I don’t know the answer to this. And I don’t think anyone else does either. But this is the main reason why there are real questions about the current poll numbers. It’s not “denial,” as a lot of screechy insider sheets put it. There are significant questions, which make it very plausible (though by no means certain) that Biden could be in a substantially better position than the polls suggest. The current polls tend to be polls of registered voters. So they mostly don’t look at these turnout questions at all.
Cohn prepared this chart which visually captures this pattern.
This is a pretty stunning differential. And like I said, it’s not new. It’s really a different way of looking at the “Likely Voter” screen issue.
Another aspect of this part of the polls is that this is not just a turnout question. Biden’s big problem is not only with people who tend not to vote but people who are not following the election. In other words, they’re people who will tend to be more up for grabs than usual when you move into the high-media-saturation phase of the campaign. That doesn’t mean they’re going to switch to Biden. If they’re really pissed at Biden maybe they’ll stay that way. The point is that you’re talking about the voting intentions of people who aren’t paying any attention to the election yet and will probably only start at the end of the summer.

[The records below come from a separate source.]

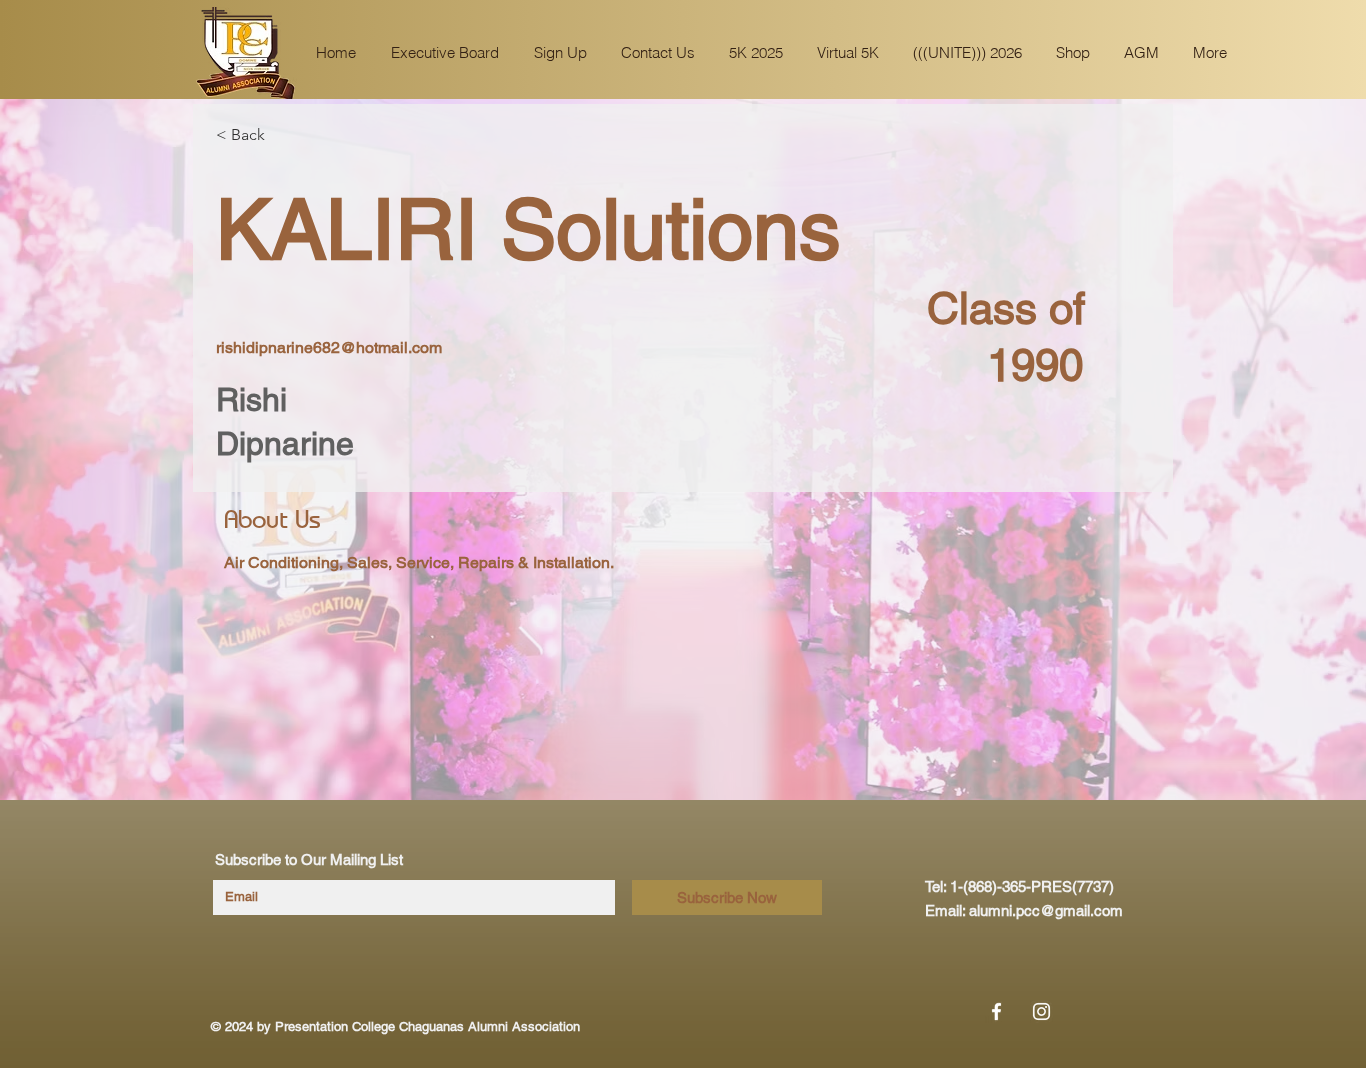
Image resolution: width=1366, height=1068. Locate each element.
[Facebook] (996, 1011)
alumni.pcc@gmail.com (1046, 910)
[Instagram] (1041, 1011)
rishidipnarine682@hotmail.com (329, 347)
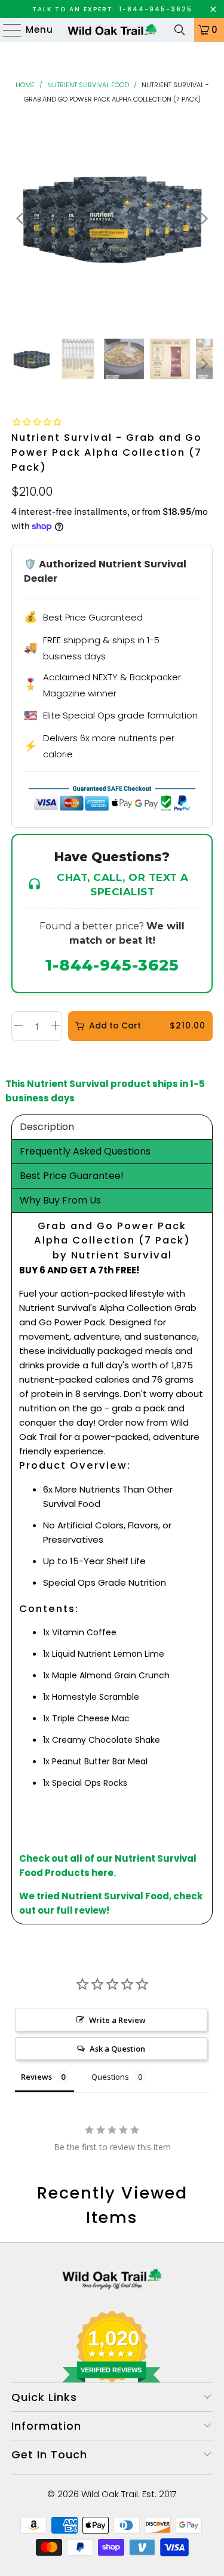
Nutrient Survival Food (88, 85)
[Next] (203, 218)
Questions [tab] (110, 2076)
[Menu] (6, 30)
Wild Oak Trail (109, 2494)
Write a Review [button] (117, 2020)
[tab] (111, 1127)
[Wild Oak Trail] (112, 30)
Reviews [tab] (36, 2076)
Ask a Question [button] (117, 2048)
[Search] (179, 30)
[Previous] (20, 218)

What I take from all this is not that Joe Biden is secretly ahead. But I think there’s a very good chance the race is significantly more favorable to Biden then it looks. What I take with some confidence is that the race is close and that it’s quite possible, without any wishful thinking, that Biden is better positioned than he looks. So any hand-wringing and throwing up of hands like it’s hopeless is not only a bad idea for all the standard reasons. It’s just not a realistic or accurate take on what the available data, including the polls, is telling us.